Venture Pressings was set up several years ago when Jaguar was a private company. The luxury car maker was the only customer for VP's plant.

The company was regarded as a trailblazer in its approach to 'human resource management'. All members of staff, whether from the shop floor or the boardroom, were dispatched on three-to-five day stints on outdoor pursuits courses. This was seen as a necessary part of their induction training.

Venture Pressings aimed to distance itself from the rigid working practices and the us-and-them culture that had caused so much strife in the motor industry. It introduced a single union and single-status agreements. All staff had the same conditions on sick pay, pensions and holidays.

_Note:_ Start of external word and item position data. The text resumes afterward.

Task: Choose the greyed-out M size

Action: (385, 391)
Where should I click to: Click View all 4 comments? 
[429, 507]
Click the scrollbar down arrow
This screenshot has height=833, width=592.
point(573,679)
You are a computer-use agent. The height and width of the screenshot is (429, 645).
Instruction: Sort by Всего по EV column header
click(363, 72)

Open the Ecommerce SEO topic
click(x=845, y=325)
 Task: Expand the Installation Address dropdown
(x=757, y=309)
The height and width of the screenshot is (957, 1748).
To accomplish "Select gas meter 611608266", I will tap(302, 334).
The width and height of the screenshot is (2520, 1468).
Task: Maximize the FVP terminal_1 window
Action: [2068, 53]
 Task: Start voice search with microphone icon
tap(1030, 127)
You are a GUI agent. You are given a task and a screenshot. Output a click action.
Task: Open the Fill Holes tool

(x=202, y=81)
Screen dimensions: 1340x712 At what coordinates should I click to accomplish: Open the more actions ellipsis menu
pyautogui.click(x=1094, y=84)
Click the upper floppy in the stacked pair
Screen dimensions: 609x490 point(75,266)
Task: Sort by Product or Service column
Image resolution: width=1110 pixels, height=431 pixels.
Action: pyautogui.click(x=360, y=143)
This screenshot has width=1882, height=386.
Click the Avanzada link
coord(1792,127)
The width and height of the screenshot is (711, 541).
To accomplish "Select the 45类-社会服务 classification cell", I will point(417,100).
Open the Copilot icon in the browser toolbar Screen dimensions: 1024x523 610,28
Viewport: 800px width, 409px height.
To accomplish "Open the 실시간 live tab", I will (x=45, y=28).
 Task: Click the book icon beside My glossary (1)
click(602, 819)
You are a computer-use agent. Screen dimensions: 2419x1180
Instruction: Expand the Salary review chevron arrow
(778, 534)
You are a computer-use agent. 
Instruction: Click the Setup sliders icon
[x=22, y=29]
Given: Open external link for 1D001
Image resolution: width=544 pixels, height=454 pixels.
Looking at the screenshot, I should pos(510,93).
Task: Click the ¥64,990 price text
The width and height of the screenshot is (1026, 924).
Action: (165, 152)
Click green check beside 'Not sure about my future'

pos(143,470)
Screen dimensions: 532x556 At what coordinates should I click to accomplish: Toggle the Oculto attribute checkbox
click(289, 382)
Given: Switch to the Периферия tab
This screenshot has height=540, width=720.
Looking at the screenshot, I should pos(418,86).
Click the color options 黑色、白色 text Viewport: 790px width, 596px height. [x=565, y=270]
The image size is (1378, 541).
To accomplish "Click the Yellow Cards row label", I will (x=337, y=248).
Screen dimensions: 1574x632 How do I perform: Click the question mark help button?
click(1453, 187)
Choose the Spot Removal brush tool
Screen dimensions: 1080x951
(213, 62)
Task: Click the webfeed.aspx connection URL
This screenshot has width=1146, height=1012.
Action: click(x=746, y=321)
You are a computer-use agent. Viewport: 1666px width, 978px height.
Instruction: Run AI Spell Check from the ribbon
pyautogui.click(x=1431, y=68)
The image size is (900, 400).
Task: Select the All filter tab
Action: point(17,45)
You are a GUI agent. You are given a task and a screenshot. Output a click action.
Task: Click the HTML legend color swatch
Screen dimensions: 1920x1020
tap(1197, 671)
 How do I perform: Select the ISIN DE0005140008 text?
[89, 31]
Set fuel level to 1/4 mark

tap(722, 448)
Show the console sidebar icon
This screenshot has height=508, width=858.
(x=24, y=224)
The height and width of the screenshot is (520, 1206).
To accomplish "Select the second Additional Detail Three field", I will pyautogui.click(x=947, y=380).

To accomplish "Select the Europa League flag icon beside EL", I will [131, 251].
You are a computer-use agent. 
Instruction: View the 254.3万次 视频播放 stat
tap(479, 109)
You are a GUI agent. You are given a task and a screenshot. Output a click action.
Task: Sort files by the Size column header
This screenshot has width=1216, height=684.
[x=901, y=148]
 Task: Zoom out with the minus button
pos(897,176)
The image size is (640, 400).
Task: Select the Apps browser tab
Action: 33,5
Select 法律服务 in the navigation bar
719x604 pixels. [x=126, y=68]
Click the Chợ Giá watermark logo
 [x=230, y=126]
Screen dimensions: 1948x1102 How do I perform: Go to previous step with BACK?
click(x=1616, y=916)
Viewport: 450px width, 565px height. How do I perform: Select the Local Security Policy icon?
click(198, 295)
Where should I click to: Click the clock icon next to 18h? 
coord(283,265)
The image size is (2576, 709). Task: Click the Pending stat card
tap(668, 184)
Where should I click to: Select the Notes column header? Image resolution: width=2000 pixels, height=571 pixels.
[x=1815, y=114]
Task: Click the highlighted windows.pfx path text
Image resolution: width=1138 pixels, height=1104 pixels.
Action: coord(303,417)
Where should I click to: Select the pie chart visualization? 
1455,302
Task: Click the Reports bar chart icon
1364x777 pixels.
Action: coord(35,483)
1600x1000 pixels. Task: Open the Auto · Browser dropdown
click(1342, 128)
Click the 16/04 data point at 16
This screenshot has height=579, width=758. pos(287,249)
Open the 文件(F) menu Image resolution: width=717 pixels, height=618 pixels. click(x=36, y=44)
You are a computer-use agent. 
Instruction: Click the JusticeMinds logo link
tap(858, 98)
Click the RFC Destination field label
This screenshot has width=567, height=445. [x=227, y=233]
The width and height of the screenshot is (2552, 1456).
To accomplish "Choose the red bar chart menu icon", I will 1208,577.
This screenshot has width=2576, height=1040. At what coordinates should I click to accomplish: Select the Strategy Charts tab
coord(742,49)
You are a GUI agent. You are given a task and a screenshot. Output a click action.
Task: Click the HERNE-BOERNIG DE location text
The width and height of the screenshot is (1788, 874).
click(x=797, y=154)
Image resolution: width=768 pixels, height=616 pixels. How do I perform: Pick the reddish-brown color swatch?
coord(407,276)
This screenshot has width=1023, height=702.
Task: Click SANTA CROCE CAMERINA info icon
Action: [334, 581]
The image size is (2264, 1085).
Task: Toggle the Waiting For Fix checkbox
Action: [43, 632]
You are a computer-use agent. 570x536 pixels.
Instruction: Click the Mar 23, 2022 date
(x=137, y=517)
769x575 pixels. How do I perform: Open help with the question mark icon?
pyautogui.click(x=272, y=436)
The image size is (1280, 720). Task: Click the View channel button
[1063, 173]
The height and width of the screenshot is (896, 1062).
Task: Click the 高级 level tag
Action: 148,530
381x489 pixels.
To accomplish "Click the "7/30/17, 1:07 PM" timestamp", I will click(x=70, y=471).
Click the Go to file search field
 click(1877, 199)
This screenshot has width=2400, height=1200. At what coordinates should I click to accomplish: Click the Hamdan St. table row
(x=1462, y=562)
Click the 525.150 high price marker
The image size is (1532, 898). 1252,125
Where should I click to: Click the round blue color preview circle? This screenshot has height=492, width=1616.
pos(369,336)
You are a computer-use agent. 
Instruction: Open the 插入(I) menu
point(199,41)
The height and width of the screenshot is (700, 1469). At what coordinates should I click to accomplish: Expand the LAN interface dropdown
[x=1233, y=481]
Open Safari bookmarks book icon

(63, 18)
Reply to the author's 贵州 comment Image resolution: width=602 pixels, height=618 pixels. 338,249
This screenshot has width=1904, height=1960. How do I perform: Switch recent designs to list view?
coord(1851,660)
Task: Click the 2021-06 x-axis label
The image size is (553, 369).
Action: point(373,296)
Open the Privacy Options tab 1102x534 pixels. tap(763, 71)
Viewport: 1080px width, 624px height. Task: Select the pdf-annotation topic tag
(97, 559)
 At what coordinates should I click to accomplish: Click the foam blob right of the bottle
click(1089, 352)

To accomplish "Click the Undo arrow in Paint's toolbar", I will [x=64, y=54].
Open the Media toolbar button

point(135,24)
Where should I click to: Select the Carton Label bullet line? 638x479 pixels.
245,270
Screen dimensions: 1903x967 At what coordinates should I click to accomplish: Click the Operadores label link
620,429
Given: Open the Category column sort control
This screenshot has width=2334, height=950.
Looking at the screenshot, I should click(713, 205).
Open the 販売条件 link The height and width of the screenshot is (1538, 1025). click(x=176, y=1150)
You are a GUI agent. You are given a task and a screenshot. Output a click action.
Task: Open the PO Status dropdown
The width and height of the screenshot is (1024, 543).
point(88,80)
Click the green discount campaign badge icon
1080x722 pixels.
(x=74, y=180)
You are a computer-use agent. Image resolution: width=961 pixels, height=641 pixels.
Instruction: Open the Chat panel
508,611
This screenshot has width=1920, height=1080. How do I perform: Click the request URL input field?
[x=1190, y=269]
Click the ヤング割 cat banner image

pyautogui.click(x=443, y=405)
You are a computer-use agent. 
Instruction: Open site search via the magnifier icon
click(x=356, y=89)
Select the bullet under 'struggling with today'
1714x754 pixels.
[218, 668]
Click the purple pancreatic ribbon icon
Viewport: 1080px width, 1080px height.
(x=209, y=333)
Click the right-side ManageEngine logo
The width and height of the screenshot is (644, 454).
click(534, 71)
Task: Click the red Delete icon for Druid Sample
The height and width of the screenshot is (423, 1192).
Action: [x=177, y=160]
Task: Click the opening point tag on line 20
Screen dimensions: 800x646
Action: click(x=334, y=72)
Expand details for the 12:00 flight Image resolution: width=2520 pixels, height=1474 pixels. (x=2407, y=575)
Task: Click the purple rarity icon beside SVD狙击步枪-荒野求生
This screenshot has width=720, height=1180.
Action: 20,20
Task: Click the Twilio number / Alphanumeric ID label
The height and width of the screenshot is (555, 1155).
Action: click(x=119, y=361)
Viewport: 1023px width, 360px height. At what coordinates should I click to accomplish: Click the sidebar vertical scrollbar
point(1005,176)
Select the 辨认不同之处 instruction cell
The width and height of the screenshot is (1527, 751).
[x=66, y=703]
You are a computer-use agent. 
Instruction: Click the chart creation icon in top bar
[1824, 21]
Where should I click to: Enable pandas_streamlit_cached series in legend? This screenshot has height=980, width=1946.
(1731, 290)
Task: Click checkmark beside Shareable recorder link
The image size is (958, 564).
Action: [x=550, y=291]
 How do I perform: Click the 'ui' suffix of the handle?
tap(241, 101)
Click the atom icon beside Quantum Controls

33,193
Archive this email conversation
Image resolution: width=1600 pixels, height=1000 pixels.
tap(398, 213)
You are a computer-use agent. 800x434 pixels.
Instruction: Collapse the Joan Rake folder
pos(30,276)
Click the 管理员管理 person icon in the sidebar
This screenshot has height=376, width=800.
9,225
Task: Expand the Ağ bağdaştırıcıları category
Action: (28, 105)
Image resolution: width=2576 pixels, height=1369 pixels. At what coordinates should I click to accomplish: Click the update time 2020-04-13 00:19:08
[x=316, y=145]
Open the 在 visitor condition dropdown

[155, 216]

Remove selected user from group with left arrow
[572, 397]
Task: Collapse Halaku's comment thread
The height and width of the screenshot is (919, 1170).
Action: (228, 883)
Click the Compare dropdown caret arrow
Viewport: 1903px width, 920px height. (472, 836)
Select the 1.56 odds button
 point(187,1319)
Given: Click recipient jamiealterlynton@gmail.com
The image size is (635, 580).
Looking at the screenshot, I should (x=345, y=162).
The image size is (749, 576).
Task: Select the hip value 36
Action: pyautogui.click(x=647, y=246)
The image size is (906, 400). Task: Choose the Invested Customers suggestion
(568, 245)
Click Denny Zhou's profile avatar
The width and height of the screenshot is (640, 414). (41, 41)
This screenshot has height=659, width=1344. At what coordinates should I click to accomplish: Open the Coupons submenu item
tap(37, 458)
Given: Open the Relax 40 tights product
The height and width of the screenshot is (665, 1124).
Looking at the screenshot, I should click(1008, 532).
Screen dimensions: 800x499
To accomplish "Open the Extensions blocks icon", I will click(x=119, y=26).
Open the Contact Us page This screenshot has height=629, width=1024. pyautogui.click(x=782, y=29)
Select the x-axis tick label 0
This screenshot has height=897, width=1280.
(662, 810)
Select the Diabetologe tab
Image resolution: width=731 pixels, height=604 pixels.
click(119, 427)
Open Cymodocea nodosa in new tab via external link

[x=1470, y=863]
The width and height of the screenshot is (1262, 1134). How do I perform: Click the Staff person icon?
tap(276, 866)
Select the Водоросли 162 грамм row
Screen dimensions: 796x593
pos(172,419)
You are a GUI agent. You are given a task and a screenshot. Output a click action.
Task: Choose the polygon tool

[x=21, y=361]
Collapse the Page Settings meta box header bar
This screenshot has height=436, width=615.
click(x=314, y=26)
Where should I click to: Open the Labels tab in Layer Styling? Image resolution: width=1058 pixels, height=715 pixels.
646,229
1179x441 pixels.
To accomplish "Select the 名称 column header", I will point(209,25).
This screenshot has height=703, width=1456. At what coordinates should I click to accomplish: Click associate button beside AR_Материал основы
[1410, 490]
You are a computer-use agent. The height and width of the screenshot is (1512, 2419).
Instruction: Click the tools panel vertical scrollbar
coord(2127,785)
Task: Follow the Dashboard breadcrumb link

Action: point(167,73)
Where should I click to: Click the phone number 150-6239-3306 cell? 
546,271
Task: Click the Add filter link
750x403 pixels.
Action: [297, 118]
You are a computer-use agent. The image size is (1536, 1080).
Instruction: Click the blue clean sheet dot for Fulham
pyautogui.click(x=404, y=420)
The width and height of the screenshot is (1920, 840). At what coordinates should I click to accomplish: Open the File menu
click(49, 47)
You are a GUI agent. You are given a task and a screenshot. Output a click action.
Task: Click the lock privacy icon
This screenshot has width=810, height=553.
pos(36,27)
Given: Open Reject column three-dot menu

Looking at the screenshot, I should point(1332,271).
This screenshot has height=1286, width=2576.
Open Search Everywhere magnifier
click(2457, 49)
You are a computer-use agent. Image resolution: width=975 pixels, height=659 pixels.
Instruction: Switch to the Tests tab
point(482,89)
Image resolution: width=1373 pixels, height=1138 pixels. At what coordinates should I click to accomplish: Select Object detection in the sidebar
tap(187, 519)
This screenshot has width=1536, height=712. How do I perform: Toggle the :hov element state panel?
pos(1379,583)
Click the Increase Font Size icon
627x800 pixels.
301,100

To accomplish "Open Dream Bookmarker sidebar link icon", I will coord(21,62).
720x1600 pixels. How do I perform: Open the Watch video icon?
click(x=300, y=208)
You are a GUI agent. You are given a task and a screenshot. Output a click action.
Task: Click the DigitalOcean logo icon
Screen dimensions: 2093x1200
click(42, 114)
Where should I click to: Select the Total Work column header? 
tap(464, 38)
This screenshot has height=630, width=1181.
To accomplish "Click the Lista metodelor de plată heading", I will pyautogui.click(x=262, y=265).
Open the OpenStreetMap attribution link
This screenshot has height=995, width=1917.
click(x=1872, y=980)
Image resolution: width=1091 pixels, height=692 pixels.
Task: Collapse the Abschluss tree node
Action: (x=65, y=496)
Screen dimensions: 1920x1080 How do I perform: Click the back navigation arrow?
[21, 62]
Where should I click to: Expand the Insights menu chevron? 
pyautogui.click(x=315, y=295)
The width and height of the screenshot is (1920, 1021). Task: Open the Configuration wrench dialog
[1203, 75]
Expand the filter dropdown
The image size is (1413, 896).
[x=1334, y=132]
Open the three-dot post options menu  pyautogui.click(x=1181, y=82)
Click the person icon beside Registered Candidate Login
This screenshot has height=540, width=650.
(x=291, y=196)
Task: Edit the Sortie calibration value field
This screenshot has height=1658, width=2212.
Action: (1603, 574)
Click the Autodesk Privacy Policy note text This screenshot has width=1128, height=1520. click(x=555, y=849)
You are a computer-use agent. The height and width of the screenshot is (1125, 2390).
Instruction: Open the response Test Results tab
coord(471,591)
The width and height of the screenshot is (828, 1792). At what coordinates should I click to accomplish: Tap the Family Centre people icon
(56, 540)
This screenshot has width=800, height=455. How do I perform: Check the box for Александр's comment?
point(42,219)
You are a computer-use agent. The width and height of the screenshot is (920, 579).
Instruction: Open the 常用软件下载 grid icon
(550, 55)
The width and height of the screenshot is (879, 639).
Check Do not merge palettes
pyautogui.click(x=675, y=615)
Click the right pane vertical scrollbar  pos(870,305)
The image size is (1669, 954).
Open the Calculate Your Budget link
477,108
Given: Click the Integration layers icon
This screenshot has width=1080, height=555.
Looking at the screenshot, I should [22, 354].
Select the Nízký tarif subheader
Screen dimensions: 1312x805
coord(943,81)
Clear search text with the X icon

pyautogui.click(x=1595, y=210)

Few of the original 300 staff, except for those at managerial level, had previous experience in the motor industry. Almost all came from within 10 miles of Telford.

Yesterday Keith Chambers, VP's director and general manager, said: 'Jaguar emphasised that while VP has been an excellent supplier over the three-and-a-half years of its operation, the commercial benefits to Jaguar of resourcing to Halewood are overwhelming.' He said that the decision nevertheless is a serious blow, which must lead to the closure of the VP factory.

GKN said the decision would not have an adverse financial impact on the group. It is believed that the joint venture partners are still discussing who should bear the cost of closing the company.

At the Ford Halewood plant, near Liverpool, employees were told that Jaguar's move was a vote of confidence in the plant's quality and reliability. John Fleming, operations manager at Halewood, said that the business transferred to Halewood would help to protect 900 jobs on Merseyside.

The need for Jaguar to drive down costs was highlighted last month, when Ford said it would inject another pounds 300m of equity into the luxury car maker. The US group bought Jaguar for pounds 1.56bn in 1990, and has recapitalised it in each of three successive years, in the face of continued losses.

Jaguar made a loss before tax of pounds 189.5m last year, but cut the first-half loss this year to pounds 77.2m from pounds 88.3m a year earlier.